Network Admission/Access Control (NAC) is another way you could identify a machine. What processes are running? What software is installed? An agent would have to collect that information and provide it to some other system that would make a decision as to whether it should be permitted on the network. Again, now we are profiling the machine. This gives us another view of whether the machine is the machine. Tripwire, the really old version, and the new one, also do something like this by hashing all of the files. This can be very helpful because a subverted machine may become the 'bad-guy'. Now the 'bad-guy' looks legitimate, but it may have malicious software installed, or files that are replaced.

So, making sure a machine really is that machine you think it is needs to be more than just two-factors. A subverted machine is still the system that you thought it was, but it could also be more. So, an important factor in making sure that systems are what you think they are is profiling the system itself, and what it is doing on your network, or with the other systems that it interacts with.

Answer 4

Authorizing a machine sounds like a boolean decision, but you can design distributed applications so that machines are mutually suspicious.

Observe that stealing a secret only makes it easier to abuse authority if you can forge a message describing the authority you want to exercise, so making messages harder to forge can act as a second factor.

In the authorize-only model, a machine receives a message

+----------------------------------+
|Header: secret-key                |
+----------------------------------+
|Body:                             |
|debit account for Alice Smith     |
|credit account for Craig McEvil   |
+----------------------------------+

with a secret in the header, or signed with a secret, and the receiving machine acts on all messages so signed.

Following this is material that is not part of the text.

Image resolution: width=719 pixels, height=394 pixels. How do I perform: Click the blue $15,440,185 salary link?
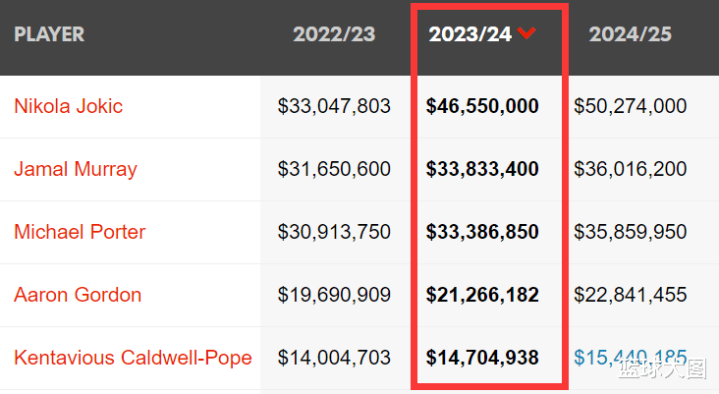pyautogui.click(x=630, y=358)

Instead of trusting any message that arrives with a single key, which allows someone who steals the key to forge messages, you can make the messages themselves harder to forge by identifying principles using unguessable (aka crypto-strong PRNG) identifiers, so your message might look like

+----------------------------------+
|Header: secret-key                |
+----------------------------------+
|Body:                             |
|debit account for ASVX009I...     |
|credit account for OAbB73I9...    |
+----------------------------------+

so only if an attacker can also obtain an opaque, unguessable identifier can they drain an account, thus reducing the risk of systematic failure.

Further, if you need to steal multiple machines' keys to both obtain an account identifier and debit the account, you have raised the bar to an attack and widened the window during which your intrusion might be detected.

Answer 5

Yes. e.g., certificates combined with shared secrets. I see this being used in proprietary backup solutions, e.g.., the certificate is requried to even talk to the authentication subsystem, then a one-time password being applied on login (and changed at logout).

Even if the machine is duplicated, the certificate won't get you far (unless you're duplicating the machine within 24 hours of the last password change)... and even then, the breach will be detected within the next backup cycle.

One might argue that this isn't multifactor authentication, but instead layered security, but I think the difference is semantics. If you don't have the certificate, the password is useless. If you don't have the password, the certificate is useless. It's two factor in my books.

On top of that of course, the firewall is restricting the source IP, but I think that might be a stretch since that information is not well protected.

Answer 6

Physical unclonable functions provide a strong "something you are" factor for machines. Such functions can be found in your PC, but it is also possible to design in support for PUFs, for example by using an FPGA.

To use a PUF to authenticate a machine, the verifier needs to know a challenge response pair. It is possible to use this to build strong authentication functions.

A detailed overview of PUFs is given in this paper.